HtmlAgilityPack: xpath and regex

问题

I'm currently using HtmlAgilityPack to search for certain content via an xpath query. Something like this:

var col = doc.DocumentNode.SelectNodes("//*[text()[contains(., 'foo'] or @*....

Now I want to search for specific content in all of the html sourcecode (= text, tags and attributes) using a regular expression. How can this be achived with HtmlAgilityPack? Can HtmlAgilityPack handle xpath+regex or what would be the best way of using a regex and HtmlAgilityPack to search?

回答1:

The Html Agility Pack uses the underlying .NET XPATH implementation for its XPATH support. Fortunately XPATH in .NET is fully extensible (BTW: it's a shame Microsoft doesn't invest any more in this superb technology...).

So, let's suppose I have this html:

<div>hello</div>
<div>hallo</div>

Here is a sample code that will select both node because it compares the nodes with the 'h.llo' regex expression:

HtmlNodeNavigator nav = new HtmlNodeNavigator("mypage.htm");
foreach (var node in SelectNodes(nav, "//div[regex-is-match(text(), 'h.llo')]"))
{
    Console.WriteLine(node.OuterHtml); // should dump both div elements
}

It works because I use a special Xslt/XPath context where I have defined a new XPATH function called "regex-is-match". Here is the SelectNodes utility code:

public static IEnumerable<HtmlNode> SelectNodes(HtmlNodeNavigator navigator, string xpath)
{
    if (navigator == null)
        throw new ArgumentNullException("navigator");

    XPathExpression expr = navigator.Compile(xpath);
    expr.SetContext(new HtmlXsltContext());

    object eval = navigator.Evaluate(expr);
    XPathNodeIterator it = eval as XPathNodeIterator;
    if (it != null)
    {
        while (it.MoveNext())
        {
            HtmlNodeNavigator n = it.Current as HtmlNodeNavigator;
            if (n != null && n.CurrentNode != null)
            {
                yield return n.CurrentNode;
            }
        }
    }
}

And here is the support code:

    public class HtmlXsltContext : XsltContext
    {
        public HtmlXsltContext()
            : base(new NameTable())
        {
        }

        public override int CompareDocument(string baseUri, string nextbaseUri)
        {
            throw new NotImplementedException();
        }

        public override bool PreserveWhitespace(XPathNavigator node)
        {
            throw new NotImplementedException();
        }

        protected virtual IXsltContextFunction CreateHtmlXsltFunction(string prefix, string name, XPathResultType[] ArgTypes)
________
### To be done
Pick up the HtmlAgilityPack XPath-and-regex thread above right after its last line, the CreateHtmlXsltFunction signature, and keep writing from there.

### Dataset section
________
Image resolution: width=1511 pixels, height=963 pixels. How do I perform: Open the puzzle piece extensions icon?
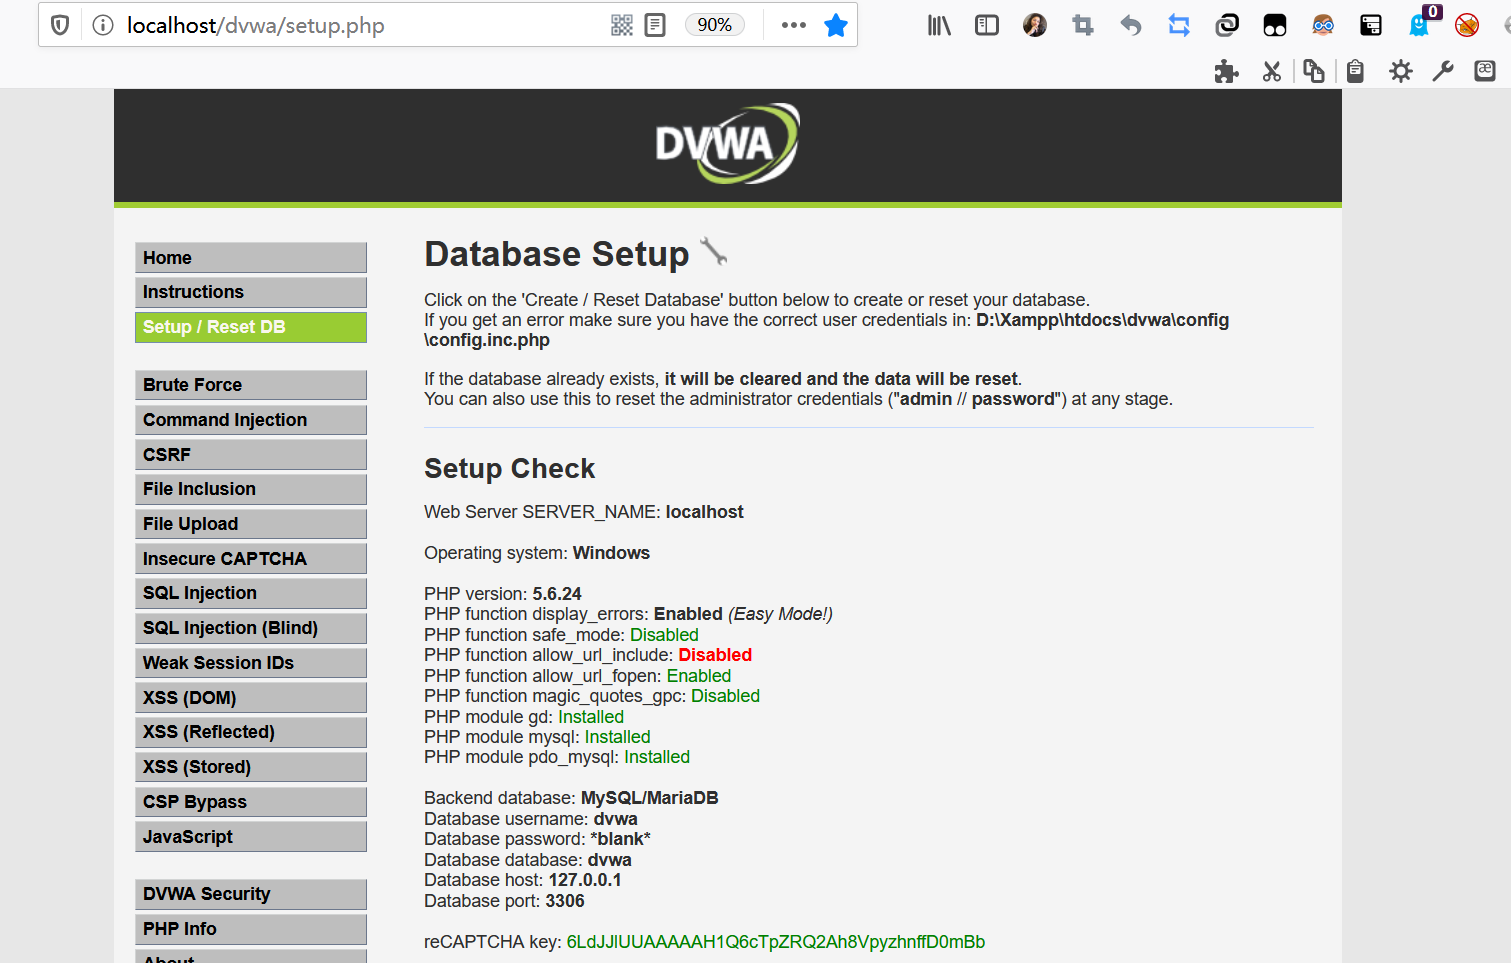coord(1226,71)
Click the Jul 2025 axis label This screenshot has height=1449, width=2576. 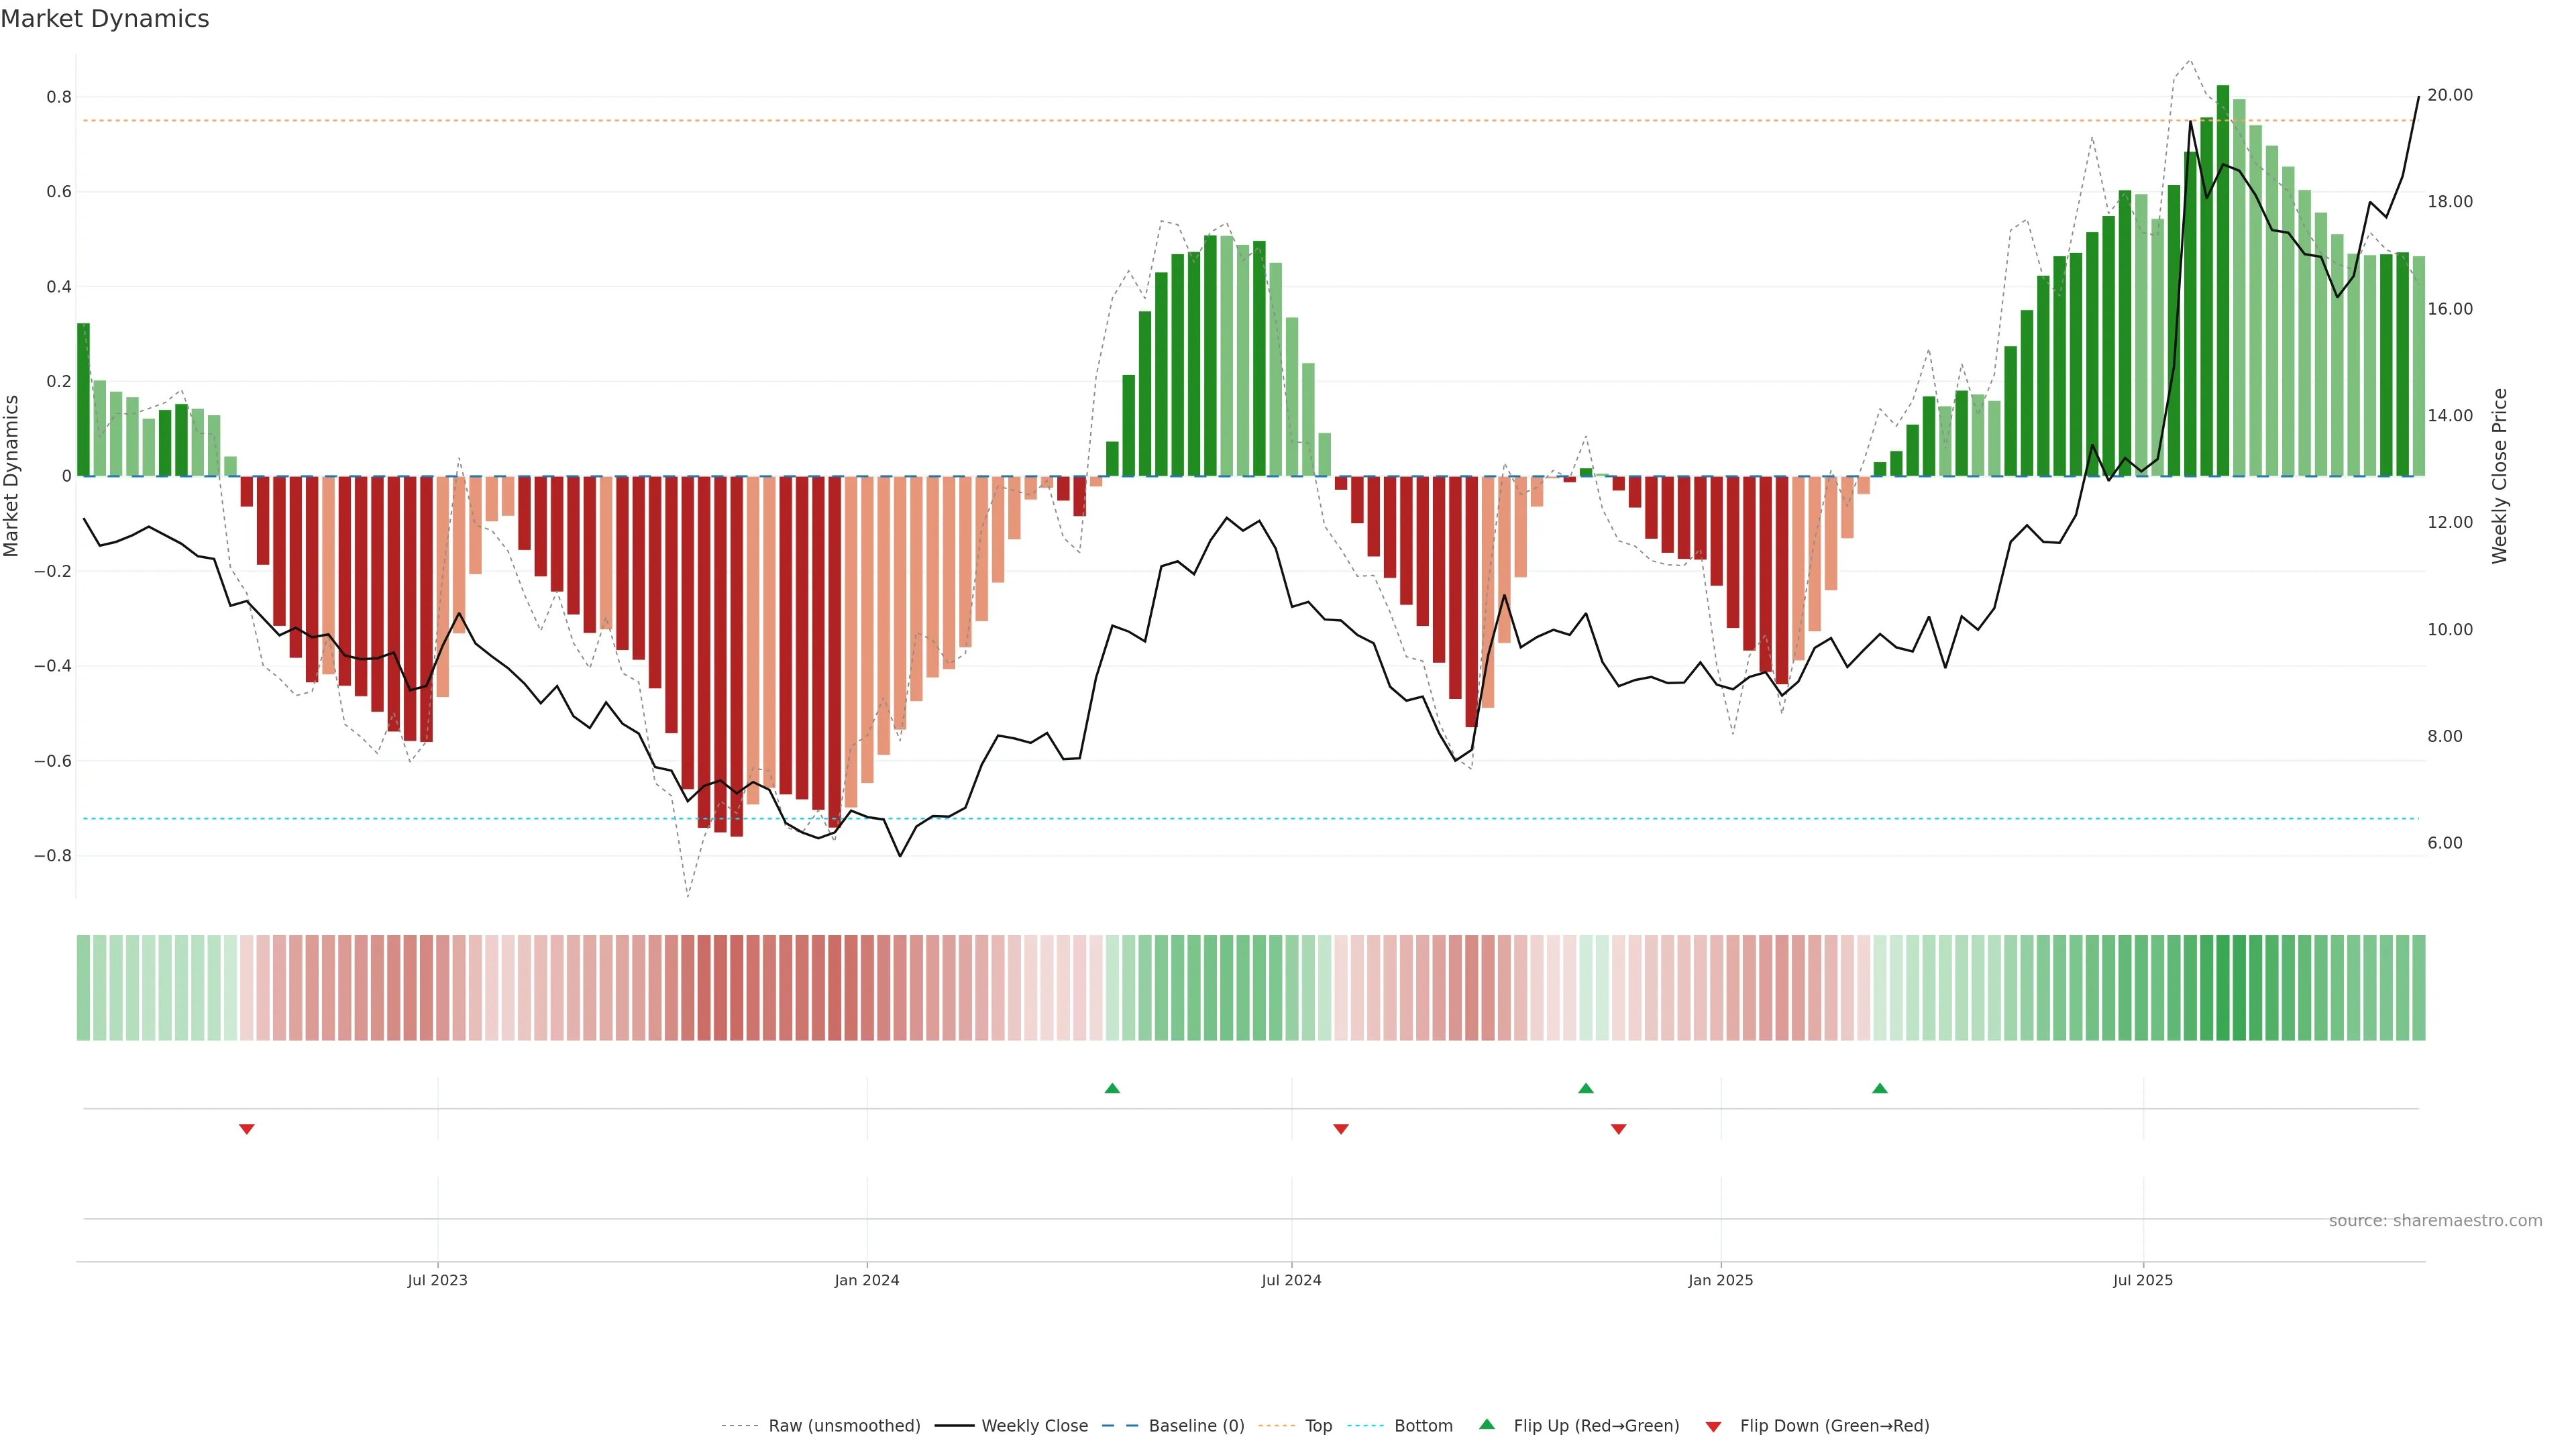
________
### Written response
        {
            return HtmlXsltFunction.GetBuiltIn(this, prefix, name, ArgTypes);
        }

        public override IXsltContextFunction ResolveFunction(string prefix, string name, XPathResultType[] ArgTypes)
        {
            return CreateHtmlXsltFunction(prefix, name, ArgTypes);
        }

        public override IXsltContextVariable ResolveVariable(string prefix, string name)
        {
            throw new NotImplementedException();
        }

        public override bool Whitespace
        {
            get { return true; }
        }
    }

    public abstract class HtmlXsltFunction : IXsltContextFunction
    {
        protected HtmlXsltFunction(HtmlXsltContext context, string prefix, string name, XPathResultType[] argTypes)
        {
            Context = context;
            Prefix = prefix;
            Name = name;
            ArgTypes = argTypes;
        }

        public HtmlXsltContext Context { get; private set; }
        public string Prefix { get; private set; }
        public string Name { get; private set; }
        public XPathResultType[] ArgTypes { get; private set; }

        public virtual int Maxargs
        {
            get { return Minargs; }
        }

        public virtual int Minargs
        {
            get { return 1; }
        }

        public virtual XPathResultType ReturnType
        {
            get { return XPathResultType.String; }
        }

        public abstract object Invoke(XsltContext xsltContext, object[] args, XPathNavigator docContext);

        public static IXsltContextFunction GetBuiltIn(HtmlXsltContext context, string prefix, string name, XPathResultType[] argTypes)
        {
            if (name == "regex-is-match")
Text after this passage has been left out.